Now we are trying to see if interfering with the same mechanism in an Alzheimer’s mouse model can delay the onset or have an effect on the development of this disorder. This would help explain why metabolic disorders are associated with the development of neurodegenerative disorders. 

How did you become interested in areas of the brain linked to depression?

Major depressive disorder is highly associated with decreased appetite and loss of body weight, but we don’t know why. So we became interested in looking at an area of the brain within the brainstem called the dorsal raphe nucleus, which has been shown to be an important regulator of mood. 

In our latest study, we found that inhibiting a metabolic signaling pathway in this area of the brain in mice resulted in decreased food intake and an increase in anxiety levels and depression-like behavior. This is very exciting for us, because it could explain the link between depression and a lack of interest in feeding associated with this psychiatric disorder. 

Why research the brain when trying to understand obesity or related conditions like diabetes?

Understanding the brain mechanisms that drive feeding could offer clues about how to combat metabolic disorders linked to overeating, like obesity and diabetes.

Our lab is interested in identifying the different neuronal populations in the brain that help regulate feeding, the signals that control these neurons, and then, eventually, the behavioral outcome, such as increasing or stopping feeding. The field has been focused on a very specific part of the brain, the hypothalamus, which was described almost a century ago as playing a role in feeding regulation. 

There’s always been this concept that high brain function, directed by the cerebral cortex, works to control our behavior. We should also look at how very basic brain structures, like the hypothalamus, which is highly conserved in mammals and has such a fundamental role in our survival and reproduction, must have great influence in parts of the brain that evolved later. So instead of looking top down, we are looking bottom up, to see how these brain regions influence high brain function.

We’re realizing that eating behaviors don’t only involve the hypothalamus; there are many other brain areas and circuits involved in feeding behavior.

Will we find a way to control these brain circuits so that people can lose weight?

In order to survive, eating has to be dominant, and from an evolutionary perspective, it is important to maintain this drive’s dominance. And that’s one of the reasons why it’s difficult to lose weight and keep the pounds off for a long time. It is also important to consider that the brain is a very complex organ.

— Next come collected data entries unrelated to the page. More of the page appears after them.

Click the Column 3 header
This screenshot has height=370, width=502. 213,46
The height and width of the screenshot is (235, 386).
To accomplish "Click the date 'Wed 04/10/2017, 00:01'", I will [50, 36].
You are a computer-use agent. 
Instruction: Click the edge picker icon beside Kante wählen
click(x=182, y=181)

We can’t compartmentalize different parts of the brain and their functional effects because many brain regions communicate with each other. There is a lot of crosstalk between brain regions that control different functions. And this is why it’s very difficult to aim at one brain function without affecting another. For example, many medications that are used to treat depression or epilepsy also affect feeding and body weight. Thus, it is difficult to develop medications that address obesity and related metabolic disorders without having secondary side effects.

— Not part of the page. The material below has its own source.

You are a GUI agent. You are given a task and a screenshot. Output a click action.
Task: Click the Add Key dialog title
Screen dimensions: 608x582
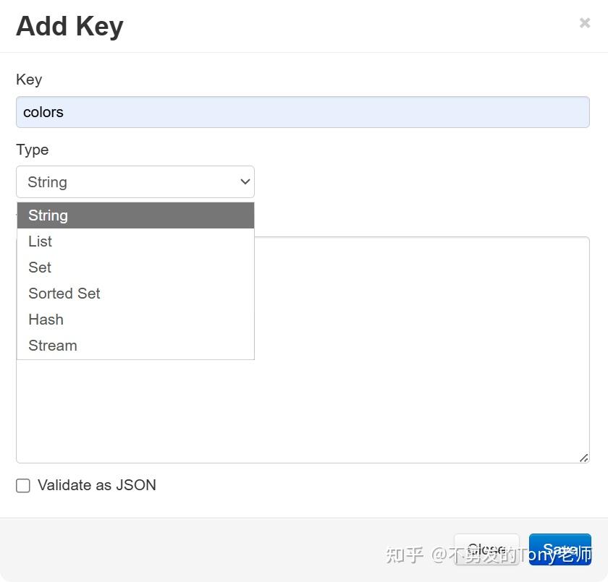click(x=69, y=25)
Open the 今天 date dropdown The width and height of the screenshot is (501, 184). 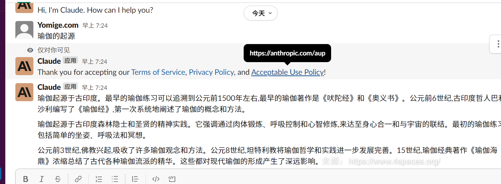[260, 13]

Why continue studying the brain if we can’t target specific circuits/areas to reduce obesity and related diseases?

By studying the brain and diets, we now understand that healthy eating is important not only for the overall health of the body but also for the health of the brain itself. It is simple: A healthy and balanced diet prevents deleterious outcomes, not only for the overall health of the body (preventing/curing obesity and diabetes), but also for the health of the brain and perhaps the ability to prevent neurodegenerative disorders. 

How does this approach fit into the overall mission of the IHN?

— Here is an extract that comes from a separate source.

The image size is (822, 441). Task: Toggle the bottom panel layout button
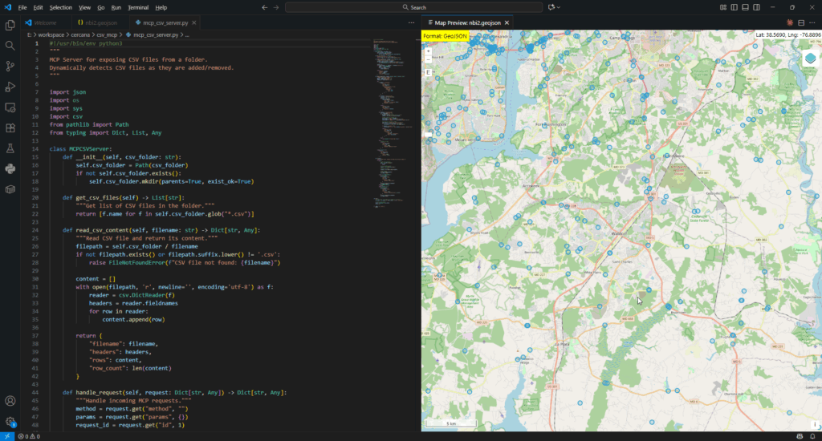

I’d like to highlight the importance of nutrition not only in preventing metabolic disorders, but also in other areas of medicine. As a basic scientist, I’m interested in understanding how different nutrients affect the brain and our whole-body metabolism and behavior and possibly contribute to the development of diseases. For example, how does nutrition play a role in cancer development? This is why nutrition is a very important topic to consider not only from a research perspective but also from an educational point of view.